AHA Member Spotlight: Vincent Leung
Vincent Leung is an associate professor of early Chinese history at Lingnan University. He lives in Hong Kong, and has been a member since 2010.
Alma maters: BA (Chinese language and literature)/BS (mathematics and economics), University of Massachusetts Amherst, 2000; MA (East Asian studies), Harvard University, 2002; PhD (East Asian languages and civilizations), Harvard University, 2011
Fields of interest: early China, ancient Eurasia, imperialism and historiography
Describe your career path. What led you to where you are today? I entered college wishing that I would be a mathematician. I found the apparent precision and exactitude of mathematical science very alluring as a young man. But then I stumbled upon courses on East Asian history, and I was instantly hooked. I was initially troubled by the seeming lack of precision in the historical discipline—i.e., there is hardly ever a “correct” answer—but it was exhilarating roaming in the expansive landscape of the East Asian past, and discovering a whole world that was at once familiar and strange. I determined, then, to learn all that I can about that endlessly fascinating bygone world.

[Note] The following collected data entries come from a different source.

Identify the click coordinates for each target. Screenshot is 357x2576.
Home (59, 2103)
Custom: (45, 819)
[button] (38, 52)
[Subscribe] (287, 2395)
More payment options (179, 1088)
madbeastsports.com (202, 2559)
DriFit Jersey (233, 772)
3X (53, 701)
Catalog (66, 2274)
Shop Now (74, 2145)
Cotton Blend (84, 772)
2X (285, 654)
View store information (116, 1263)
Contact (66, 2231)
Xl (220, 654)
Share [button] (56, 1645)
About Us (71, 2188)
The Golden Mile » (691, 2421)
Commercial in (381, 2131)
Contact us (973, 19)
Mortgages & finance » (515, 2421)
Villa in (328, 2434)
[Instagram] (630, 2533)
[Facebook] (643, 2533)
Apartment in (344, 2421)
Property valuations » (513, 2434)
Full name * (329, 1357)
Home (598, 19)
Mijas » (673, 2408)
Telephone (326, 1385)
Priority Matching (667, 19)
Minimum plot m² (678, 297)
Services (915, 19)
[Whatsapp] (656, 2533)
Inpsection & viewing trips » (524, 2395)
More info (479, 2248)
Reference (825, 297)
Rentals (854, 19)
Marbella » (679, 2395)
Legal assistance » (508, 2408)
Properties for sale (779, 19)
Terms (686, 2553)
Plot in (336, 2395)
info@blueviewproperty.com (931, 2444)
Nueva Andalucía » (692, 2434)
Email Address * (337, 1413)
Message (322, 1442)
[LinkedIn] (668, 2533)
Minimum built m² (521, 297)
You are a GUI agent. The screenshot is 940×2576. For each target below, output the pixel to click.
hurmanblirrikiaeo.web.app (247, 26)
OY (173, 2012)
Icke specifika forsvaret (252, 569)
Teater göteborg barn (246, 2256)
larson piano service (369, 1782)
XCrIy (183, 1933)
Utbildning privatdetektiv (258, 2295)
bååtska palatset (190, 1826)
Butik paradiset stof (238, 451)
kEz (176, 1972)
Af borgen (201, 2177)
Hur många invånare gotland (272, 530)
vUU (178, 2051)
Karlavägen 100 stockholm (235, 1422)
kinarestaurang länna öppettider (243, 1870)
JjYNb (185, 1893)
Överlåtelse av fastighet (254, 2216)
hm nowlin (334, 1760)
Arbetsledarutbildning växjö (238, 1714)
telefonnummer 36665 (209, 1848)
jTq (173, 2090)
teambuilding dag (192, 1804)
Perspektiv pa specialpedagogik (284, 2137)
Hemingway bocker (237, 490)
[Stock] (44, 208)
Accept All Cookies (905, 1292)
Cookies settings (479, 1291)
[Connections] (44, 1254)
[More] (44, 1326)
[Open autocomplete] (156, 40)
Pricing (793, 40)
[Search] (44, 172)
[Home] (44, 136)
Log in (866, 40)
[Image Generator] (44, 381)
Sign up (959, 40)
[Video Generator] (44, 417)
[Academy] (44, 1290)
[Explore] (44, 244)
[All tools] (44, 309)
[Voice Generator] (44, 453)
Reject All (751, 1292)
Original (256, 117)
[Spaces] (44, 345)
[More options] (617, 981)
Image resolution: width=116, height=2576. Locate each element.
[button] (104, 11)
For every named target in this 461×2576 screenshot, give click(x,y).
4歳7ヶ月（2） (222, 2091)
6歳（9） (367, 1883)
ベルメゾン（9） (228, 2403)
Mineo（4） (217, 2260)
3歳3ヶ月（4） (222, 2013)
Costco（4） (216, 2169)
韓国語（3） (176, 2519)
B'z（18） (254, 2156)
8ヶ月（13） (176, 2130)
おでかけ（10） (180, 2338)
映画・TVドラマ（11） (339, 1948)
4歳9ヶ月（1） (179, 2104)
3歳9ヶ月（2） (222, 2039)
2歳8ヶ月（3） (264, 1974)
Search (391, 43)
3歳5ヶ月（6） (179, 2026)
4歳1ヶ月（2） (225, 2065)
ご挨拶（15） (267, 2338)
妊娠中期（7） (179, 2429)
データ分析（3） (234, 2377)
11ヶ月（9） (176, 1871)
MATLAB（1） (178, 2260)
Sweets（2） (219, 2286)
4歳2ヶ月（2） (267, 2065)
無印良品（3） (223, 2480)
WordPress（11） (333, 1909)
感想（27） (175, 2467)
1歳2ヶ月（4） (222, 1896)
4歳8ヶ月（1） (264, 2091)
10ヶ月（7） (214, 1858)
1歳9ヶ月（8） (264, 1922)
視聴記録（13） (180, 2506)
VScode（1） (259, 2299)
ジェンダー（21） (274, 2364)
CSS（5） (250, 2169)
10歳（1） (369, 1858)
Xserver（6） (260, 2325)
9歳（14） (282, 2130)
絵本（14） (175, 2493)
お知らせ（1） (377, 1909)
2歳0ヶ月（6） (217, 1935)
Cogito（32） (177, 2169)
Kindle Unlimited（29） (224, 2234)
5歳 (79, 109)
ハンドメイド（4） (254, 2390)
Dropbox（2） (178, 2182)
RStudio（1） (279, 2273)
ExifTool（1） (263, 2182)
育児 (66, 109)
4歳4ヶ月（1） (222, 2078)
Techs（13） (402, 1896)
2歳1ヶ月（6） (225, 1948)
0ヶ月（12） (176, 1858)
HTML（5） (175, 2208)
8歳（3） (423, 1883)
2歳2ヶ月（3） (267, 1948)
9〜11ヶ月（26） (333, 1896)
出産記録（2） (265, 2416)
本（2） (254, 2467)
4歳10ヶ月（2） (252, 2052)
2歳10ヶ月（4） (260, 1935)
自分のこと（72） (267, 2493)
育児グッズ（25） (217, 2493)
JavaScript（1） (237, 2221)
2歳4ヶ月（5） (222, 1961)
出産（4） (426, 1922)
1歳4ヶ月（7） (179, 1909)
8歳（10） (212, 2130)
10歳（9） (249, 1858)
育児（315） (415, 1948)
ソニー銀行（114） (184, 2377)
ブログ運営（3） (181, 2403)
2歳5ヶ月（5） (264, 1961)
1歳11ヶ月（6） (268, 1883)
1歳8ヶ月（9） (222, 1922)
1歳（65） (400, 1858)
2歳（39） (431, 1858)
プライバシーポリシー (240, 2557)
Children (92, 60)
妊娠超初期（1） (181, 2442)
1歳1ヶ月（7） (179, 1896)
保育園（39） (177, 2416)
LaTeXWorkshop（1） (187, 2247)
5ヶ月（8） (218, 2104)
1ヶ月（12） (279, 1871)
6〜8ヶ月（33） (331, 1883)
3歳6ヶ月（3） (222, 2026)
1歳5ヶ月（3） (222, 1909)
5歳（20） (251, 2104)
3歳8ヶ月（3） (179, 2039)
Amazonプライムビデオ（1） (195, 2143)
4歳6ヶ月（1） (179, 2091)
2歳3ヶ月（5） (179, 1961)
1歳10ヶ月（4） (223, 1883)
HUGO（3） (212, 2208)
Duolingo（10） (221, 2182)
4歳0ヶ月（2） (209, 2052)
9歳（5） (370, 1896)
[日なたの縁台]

Two years as a master’s student at Harvard cemented my conviction to become a historian. For my doctorate, I decided to focus on early Chinese history, a thriving field with a wealth of sources both transmitted and recently excavated. Then, upon graduation, I was very fortunate to have started my career at the University of Pittsburgh as an assistant professor of history. About a year ago, I left Pittsburgh and joined Lingnan University in Hong Kong as an associate professor of Chinese history.
What do you like the most about where you live and work? I love Hong Kong. I grew up here until I was a young teenager when it was still a British colony before I immigrated to Boston in the early 1990s. Returning to work here was an unexpected turn of events. As a postcolonial city, still officially autonomous from the People’s Republic of China, it has a complex, ambivalent relationship to the history of China. In my previous city Pittsburgh, I often found myself serving as a cultural ambassador, introducing the history and culture of China to a largely uninitiated audience. In Hong Kong, it is a much more complex affair. To which nation and history does this city belong? What is local identity and how does it relate—or not relate—to the colonial past and the very idea of “China” past and present? I found all these questions stimulating and productive for thinking through the relevance of early Chinese history.
What projects are you currently working on? I started a new book project on the history of economic imagination in early China. How did the rise of empires in early China remake the world of things? How did people conceptualize the idea of commodities and their circulations? How did the state relate itself to nature and all its material resources? These are some of the questions I hope to pursue.
Have your interests evolved since graduation? If so, how? My graduate training was squarely focused on ancient China. Since then, I have become more and more interested in the broader history of early Eurasia and the challenge of constructing meaningful comparative framework for Eurasian antiquity.
What’s the most fascinating thing you’ve ever found at the archives or while doing research? Isn’t it interesting, that in both ancient Greece and early China, most of the surviving literature are the ones that were critical of the socio-political status quo of their time? Critical voices were the ones that compelled historical preservation.
Is there an article, book, movie, blog etc. that you could recommend to fellow AHA members? Burton Watson’s translation of the Analects of Confucius (Columbia Univ. Press, 2007). Forget about its canonical status! It is a surprisingly approachable work, with a very intimate voice, that is immensely rewarding.
What do you value most about the history discipline? History is incredibly effective at defamiliarizing and demystifying relations of power that present themselves as natural. It is really one of the best instruments for the work of social and political critique.
Why is membership in the AHA important to you? The AHA membership gives institutional structure to my sense of belonging to the collective of professional historians. With it, I learn about our great diversity in background and interests but also structural issues of the field that we all face.
AHA members are involved in all fields of history, with wide-ranging specializations, interests, and areas of employment. To recognize our talented and eclectic membership, Perspectives Daily features a regular AHA Member Spotlight series.